Exercise directions —
Print all the entries verbatim.

Available data —

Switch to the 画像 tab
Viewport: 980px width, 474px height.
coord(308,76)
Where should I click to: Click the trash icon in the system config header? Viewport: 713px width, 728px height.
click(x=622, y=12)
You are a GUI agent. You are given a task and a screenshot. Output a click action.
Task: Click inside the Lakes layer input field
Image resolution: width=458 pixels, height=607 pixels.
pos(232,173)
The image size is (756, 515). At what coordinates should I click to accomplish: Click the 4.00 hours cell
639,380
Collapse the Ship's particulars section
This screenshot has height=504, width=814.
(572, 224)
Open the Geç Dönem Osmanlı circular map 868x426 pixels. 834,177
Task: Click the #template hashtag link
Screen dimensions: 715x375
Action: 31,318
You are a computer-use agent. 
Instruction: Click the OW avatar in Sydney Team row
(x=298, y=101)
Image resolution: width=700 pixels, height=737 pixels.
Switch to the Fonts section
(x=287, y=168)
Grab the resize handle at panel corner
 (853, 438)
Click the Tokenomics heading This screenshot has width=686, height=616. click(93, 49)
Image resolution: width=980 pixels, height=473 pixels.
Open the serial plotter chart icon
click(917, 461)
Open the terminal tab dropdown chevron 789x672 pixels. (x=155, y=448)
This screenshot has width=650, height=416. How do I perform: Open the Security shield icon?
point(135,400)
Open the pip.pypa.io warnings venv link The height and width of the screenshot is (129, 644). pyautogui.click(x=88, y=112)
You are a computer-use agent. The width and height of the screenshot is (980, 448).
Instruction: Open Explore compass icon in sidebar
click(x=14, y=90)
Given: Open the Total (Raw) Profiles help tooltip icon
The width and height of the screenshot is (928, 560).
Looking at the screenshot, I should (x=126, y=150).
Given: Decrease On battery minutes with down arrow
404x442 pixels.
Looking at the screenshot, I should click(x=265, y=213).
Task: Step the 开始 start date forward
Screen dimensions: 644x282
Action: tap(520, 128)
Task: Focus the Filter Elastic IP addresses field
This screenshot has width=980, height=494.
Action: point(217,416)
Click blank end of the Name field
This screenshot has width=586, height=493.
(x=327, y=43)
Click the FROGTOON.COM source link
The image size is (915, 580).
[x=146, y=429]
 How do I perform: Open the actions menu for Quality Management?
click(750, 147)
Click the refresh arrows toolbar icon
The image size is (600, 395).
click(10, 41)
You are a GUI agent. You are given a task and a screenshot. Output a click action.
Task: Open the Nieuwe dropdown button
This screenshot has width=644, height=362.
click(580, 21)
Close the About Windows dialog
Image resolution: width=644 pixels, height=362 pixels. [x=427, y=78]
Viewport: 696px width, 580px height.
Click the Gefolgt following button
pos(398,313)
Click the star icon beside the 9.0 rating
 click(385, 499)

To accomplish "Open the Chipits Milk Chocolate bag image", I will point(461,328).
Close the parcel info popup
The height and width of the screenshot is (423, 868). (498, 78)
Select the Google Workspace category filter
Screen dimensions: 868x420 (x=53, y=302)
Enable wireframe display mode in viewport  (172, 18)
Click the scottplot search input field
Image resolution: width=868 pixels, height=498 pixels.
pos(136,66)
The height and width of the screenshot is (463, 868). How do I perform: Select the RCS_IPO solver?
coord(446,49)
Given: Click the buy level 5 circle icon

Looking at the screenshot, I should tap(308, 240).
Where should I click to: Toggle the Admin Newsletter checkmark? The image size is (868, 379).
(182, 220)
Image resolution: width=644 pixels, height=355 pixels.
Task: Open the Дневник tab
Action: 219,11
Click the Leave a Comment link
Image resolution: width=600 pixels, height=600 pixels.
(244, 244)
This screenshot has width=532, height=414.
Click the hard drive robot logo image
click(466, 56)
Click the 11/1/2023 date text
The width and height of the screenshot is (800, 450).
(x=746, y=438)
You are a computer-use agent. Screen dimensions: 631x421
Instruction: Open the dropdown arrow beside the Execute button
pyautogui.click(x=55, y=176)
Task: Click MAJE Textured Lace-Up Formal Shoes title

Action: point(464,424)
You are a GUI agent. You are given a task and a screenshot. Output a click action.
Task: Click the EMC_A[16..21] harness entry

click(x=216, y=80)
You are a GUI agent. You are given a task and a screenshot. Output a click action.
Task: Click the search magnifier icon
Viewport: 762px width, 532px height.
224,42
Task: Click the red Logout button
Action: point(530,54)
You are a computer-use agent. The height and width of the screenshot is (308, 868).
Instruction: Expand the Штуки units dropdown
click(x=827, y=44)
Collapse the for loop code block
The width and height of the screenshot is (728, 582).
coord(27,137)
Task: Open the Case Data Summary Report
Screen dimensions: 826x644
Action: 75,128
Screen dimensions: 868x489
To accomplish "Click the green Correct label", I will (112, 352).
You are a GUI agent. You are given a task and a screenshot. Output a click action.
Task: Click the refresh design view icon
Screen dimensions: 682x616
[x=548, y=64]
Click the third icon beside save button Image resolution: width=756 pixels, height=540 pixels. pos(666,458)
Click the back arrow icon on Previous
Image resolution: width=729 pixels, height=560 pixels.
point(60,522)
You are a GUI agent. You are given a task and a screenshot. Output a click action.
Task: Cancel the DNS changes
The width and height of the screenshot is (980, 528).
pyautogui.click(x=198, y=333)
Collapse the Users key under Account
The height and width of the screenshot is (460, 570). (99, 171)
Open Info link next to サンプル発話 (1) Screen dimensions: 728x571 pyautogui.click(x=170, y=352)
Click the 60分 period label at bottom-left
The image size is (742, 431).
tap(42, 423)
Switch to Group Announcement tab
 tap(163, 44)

Result below —
Switch to the 画像 tab
Viewport: 980px width, 474px height.
coord(308,76)
Where should I click to: Click the trash icon in the system config header? Viewport: 713px width, 728px height.
click(x=622, y=12)
You are a GUI agent. You are given a task and a screenshot. Output a click action.
Task: Click inside the Lakes layer input field
Image resolution: width=458 pixels, height=607 pixels.
pos(232,173)
The image size is (756, 515). At what coordinates should I click to accomplish: Click the 4.00 hours cell
639,380
Collapse the Ship's particulars section
This screenshot has height=504, width=814.
(572, 224)
Open the Geç Dönem Osmanlı circular map 868x426 pixels. 834,177
Task: Click the #template hashtag link
Screen dimensions: 715x375
Action: 31,318
You are a computer-use agent. 
Instruction: Click the OW avatar in Sydney Team row
(x=298, y=101)
Image resolution: width=700 pixels, height=737 pixels.
Switch to the Fonts section
(x=287, y=168)
Grab the resize handle at panel corner
 (853, 438)
Click the Tokenomics heading This screenshot has width=686, height=616. click(93, 49)
Image resolution: width=980 pixels, height=473 pixels.
Open the serial plotter chart icon
click(917, 461)
Open the terminal tab dropdown chevron 789x672 pixels. (x=155, y=448)
This screenshot has width=650, height=416. How do I perform: Open the Security shield icon?
point(135,400)
Open the pip.pypa.io warnings venv link The height and width of the screenshot is (129, 644). pyautogui.click(x=88, y=112)
You are a computer-use agent. The width and height of the screenshot is (980, 448).
Instruction: Open Explore compass icon in sidebar
click(x=14, y=90)
Given: Open the Total (Raw) Profiles help tooltip icon
The width and height of the screenshot is (928, 560).
Looking at the screenshot, I should (x=126, y=150).
Given: Decrease On battery minutes with down arrow
404x442 pixels.
Looking at the screenshot, I should click(x=265, y=213).
Task: Step the 开始 start date forward
Screen dimensions: 644x282
Action: tap(520, 128)
Task: Focus the Filter Elastic IP addresses field
This screenshot has width=980, height=494.
Action: point(217,416)
Click blank end of the Name field
This screenshot has width=586, height=493.
(x=327, y=43)
Click the FROGTOON.COM source link
The image size is (915, 580).
[x=146, y=429]
 How do I perform: Open the actions menu for Quality Management?
click(750, 147)
Click the refresh arrows toolbar icon
The image size is (600, 395).
click(10, 41)
You are a GUI agent. You are given a task and a screenshot. Output a click action.
Task: Open the Nieuwe dropdown button
This screenshot has width=644, height=362.
click(580, 21)
Close the About Windows dialog
Image resolution: width=644 pixels, height=362 pixels. [x=427, y=78]
Viewport: 696px width, 580px height.
Click the Gefolgt following button
pos(398,313)
Click the star icon beside the 9.0 rating
 click(385, 499)

To accomplish "Open the Chipits Milk Chocolate bag image", I will point(461,328).
Close the parcel info popup
The height and width of the screenshot is (423, 868). (498, 78)
Select the Google Workspace category filter
Screen dimensions: 868x420 (x=53, y=302)
Enable wireframe display mode in viewport  (172, 18)
Click the scottplot search input field
Image resolution: width=868 pixels, height=498 pixels.
pos(136,66)
The height and width of the screenshot is (463, 868). How do I perform: Select the RCS_IPO solver?
coord(446,49)
Given: Click the buy level 5 circle icon

Looking at the screenshot, I should tap(308, 240).
Where should I click to: Toggle the Admin Newsletter checkmark? The image size is (868, 379).
(182, 220)
Image resolution: width=644 pixels, height=355 pixels.
Task: Open the Дневник tab
Action: 219,11
Click the Leave a Comment link
Image resolution: width=600 pixels, height=600 pixels.
(244, 244)
This screenshot has width=532, height=414.
Click the hard drive robot logo image
click(466, 56)
Click the 11/1/2023 date text
The width and height of the screenshot is (800, 450).
(x=746, y=438)
You are a computer-use agent. Screen dimensions: 631x421
Instruction: Open the dropdown arrow beside the Execute button
pyautogui.click(x=55, y=176)
Task: Click MAJE Textured Lace-Up Formal Shoes title

Action: point(464,424)
You are a GUI agent. You are given a task and a screenshot. Output a click action.
Task: Click the EMC_A[16..21] harness entry

click(x=216, y=80)
You are a GUI agent. You are given a task and a screenshot. Output a click action.
Task: Click the search magnifier icon
Viewport: 762px width, 532px height.
224,42
Task: Click the red Logout button
Action: point(530,54)
You are a computer-use agent. The height and width of the screenshot is (308, 868).
Instruction: Expand the Штуки units dropdown
click(x=827, y=44)
Collapse the for loop code block
The width and height of the screenshot is (728, 582).
coord(27,137)
Task: Open the Case Data Summary Report
Screen dimensions: 826x644
Action: 75,128
Screen dimensions: 868x489
To accomplish "Click the green Correct label", I will (112, 352).
You are a GUI agent. You are given a task and a screenshot. Output a click action.
Task: Click the refresh design view icon
Screen dimensions: 682x616
[x=548, y=64]
Click the third icon beside save button Image resolution: width=756 pixels, height=540 pixels. pos(666,458)
Click the back arrow icon on Previous
Image resolution: width=729 pixels, height=560 pixels.
point(60,522)
You are a GUI agent. You are given a task and a screenshot. Output a click action.
Task: Cancel the DNS changes
The width and height of the screenshot is (980, 528).
pyautogui.click(x=198, y=333)
Collapse the Users key under Account
The height and width of the screenshot is (460, 570). (99, 171)
Open Info link next to サンプル発話 (1) Screen dimensions: 728x571 pyautogui.click(x=170, y=352)
Click the 60分 period label at bottom-left
The image size is (742, 431).
tap(42, 423)
Switch to Group Announcement tab
 tap(163, 44)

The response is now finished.